Kooki Fallah and Geoffrey Leeds leaning on the bar.

After dinner one evening at my mother’s, we noticed Geoffrey and my cousin, Diner’s Club president Alfred Bloomingdale, in a corner deep in conversation. Geoffrey was persuading Alfred to purchase the retired ocean liner, Queen Mary, and redesign and re-purpose it as a 5 star hotel in the port of Long Beach, California. It still exists to this day as a major southern California attraction, featuring art deco staterooms, furniture and paneling.

Geoffrey loved the sea and especially the old ocean liners. He put together one of the great collections of ocean liner memorabilia, focusing on obtaining some of the fabulous art deco furniture and panels.  His apartment at the Mayfair House Hotel on 65th and Park Avenue was decorated to resemble a first class cabin and housed much of his collection.

He had loved traveling by ship ever since his childhood voyages with his mother from New York to Southampton, England. He much preferred oceanliners to planes, and occasionally, when he wanted privacy and time to think, freighters. That was how he came to write an international thriller, Double Play, about the mysterious disappearance of Britain’s Lord Lucan that was published in both the US and Britain.

Austin Hearst (left) and Geoffrey Leeds (right). Just as Geoffrey used to be able to drink almost anyone under the table, we expected him to outlive us all.

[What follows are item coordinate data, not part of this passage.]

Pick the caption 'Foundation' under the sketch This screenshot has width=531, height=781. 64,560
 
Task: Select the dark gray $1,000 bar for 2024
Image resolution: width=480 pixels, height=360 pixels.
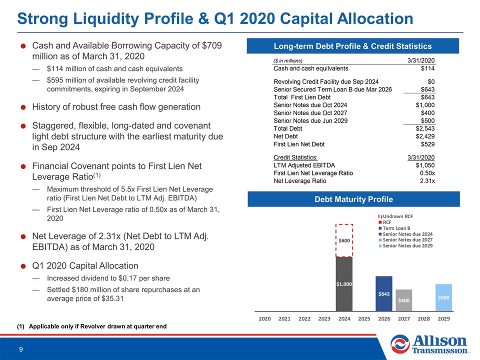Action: click(x=344, y=284)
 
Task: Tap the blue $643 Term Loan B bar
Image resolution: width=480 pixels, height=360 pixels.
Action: click(x=384, y=294)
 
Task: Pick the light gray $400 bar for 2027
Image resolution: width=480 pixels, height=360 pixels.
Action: click(x=404, y=300)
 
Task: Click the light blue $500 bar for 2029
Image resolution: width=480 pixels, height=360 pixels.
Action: click(x=444, y=298)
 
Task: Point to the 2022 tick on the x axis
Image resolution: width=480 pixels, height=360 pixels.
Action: click(x=304, y=318)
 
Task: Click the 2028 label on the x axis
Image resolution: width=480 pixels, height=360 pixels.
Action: click(x=424, y=318)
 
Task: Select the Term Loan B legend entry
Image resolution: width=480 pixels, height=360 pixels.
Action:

He was an exuberant athlete, and if he had to fly in a plane he preferred his own, a vintage Steerman. He was also an excellent rider, and skied every great mountain from Sun Valley to St. Moritz. If you heard someone yelling “Yahoo!” at full voice, you knew it had to be Geoffrey. Besides skiing them, he also climbed a few big ones in his day. One of his last was an expedition to Mount Langtang in Nepal with former New Yorker and London ex-pat, old friend, Cheever Hardwick. 

Geoffrey Leeds with Beth Dewoody and Emilia Fanjul at a party in Palm Beach for Kooki Fallah, March 2008.

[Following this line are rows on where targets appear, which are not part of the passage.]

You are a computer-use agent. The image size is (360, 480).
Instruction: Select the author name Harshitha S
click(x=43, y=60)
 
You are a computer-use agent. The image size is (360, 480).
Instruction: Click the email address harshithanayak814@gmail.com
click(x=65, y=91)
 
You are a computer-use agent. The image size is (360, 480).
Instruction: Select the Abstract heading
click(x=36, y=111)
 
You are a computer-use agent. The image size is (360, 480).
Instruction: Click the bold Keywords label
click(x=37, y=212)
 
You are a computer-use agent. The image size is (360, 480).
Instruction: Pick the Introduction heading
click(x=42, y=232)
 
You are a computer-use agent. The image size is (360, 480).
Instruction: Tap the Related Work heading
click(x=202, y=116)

Geoffrey and I grew up together in New York City and met when we were both still in school. When I think of him, I see the embodiment of the best of New York in the ’60s and ’70s. He was a fun person to be with, tall and handsome, sophisticated and smart, with loads of charm, and he was a witty raconteur who could talk with ease to anyone about anything when conversation was no longer an art.

In those days, party was still a noun not a verb and when society “went out,” they went “in” to opulent places like El Morocco and the Stork Club, or “slumming” in bars and after-hours hideaways like PJ Clarke’s on Third Avenue.

Geoffrey was a familiar figure on the dance floor of El Morocco and could have been a reincarnation of Fred Astaire. When the orchestra spied him, they would play one of his favorite Cole Porter tunes. Women loved him and he loved them and many beauties aspired to become the Ginger to his Fred. He also loved Russian song and dance and when he ran into his old friend, Prince Serge Obolensky, after downing a great bottle of champagne, they would serenade whatever place they were in with a gusty rendition of “Ochi Chornaya” often followed by a spirited Russian folk dance.

In later years, he moved back to his old passion, the ocean, and acquired a beach cottage steps from the water in Florida. There he could finally indulge his passion for buying, selling, and restoring vintage and classic cars.

He remained handsome, witty, and urbane to the end. There is a wonderful saying that a person doesn’t truly die until the last person who remembers him dies. Geoffrey was a remarkable and charismatic character, a true original, who will long be remembered.